Fenfluramine is well-absorbed from the gastrointestinal tract, and a maximal anorectic effect is generally seen after 2 to 4 hours. In man, fenfluramine is de-ethylated to norfenfluramine which is subsequently oxidized to m-trifluoromethyl benzoic acid and excreted as the glycine conjugate, m-trifluoromethylhippuric acid. Other compounds found in the urine include unchanged fenfluramine and norfenfluramine.
The rate of excretion of fenfluramine is pH dependent, with much smaller amounts appearing in an alkaline than in an acid urine.
The half-life of fenfluramine is said to be about 20 hours, compared with 5 hours for amphetamines; however, if urinary excretion is rapid and the pH maintained in the acidic range (below pH 5), half-life can be reduced to 11 hours. Fenfluramine and norfenfluramine reach steady state concentrations in plasma within 3 to 4 days following chronic dosage.

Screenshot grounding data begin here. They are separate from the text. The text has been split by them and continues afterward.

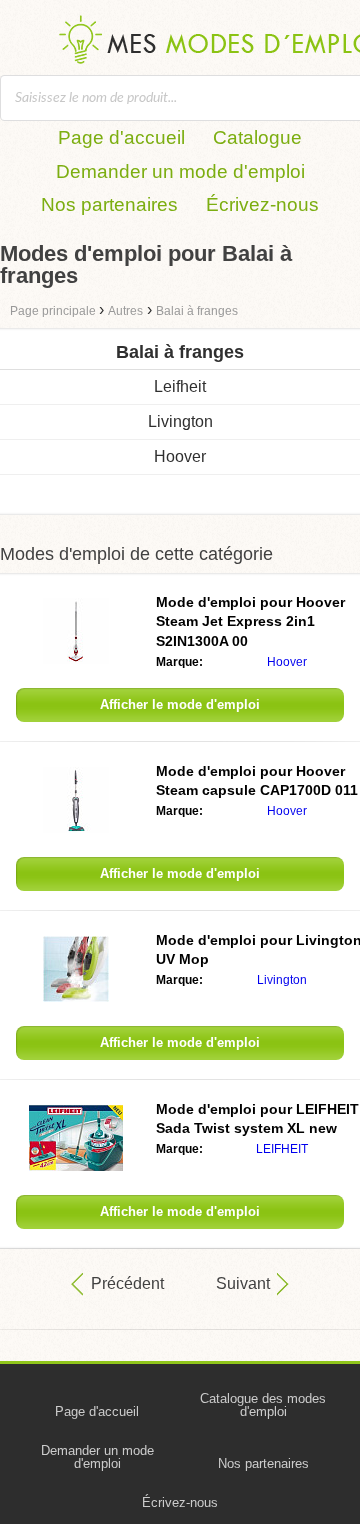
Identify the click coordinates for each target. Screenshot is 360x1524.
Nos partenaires (109, 204)
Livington (180, 421)
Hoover (180, 456)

The greatest weight loss is seen in those patients who maintain the highest levels of Fenfluramine HCl. A 2-to-3-kg weight loss over 6 weeks is associated with a plasma level of 0.1 mcg/ml (or 10 mcg/100 ml).
Fenfluramine is widely distributed in almost all body tissues. It is soluble in lipids and crosses the blood-brain barrier. Fenfluramine crosses the placenta readily in monkeys.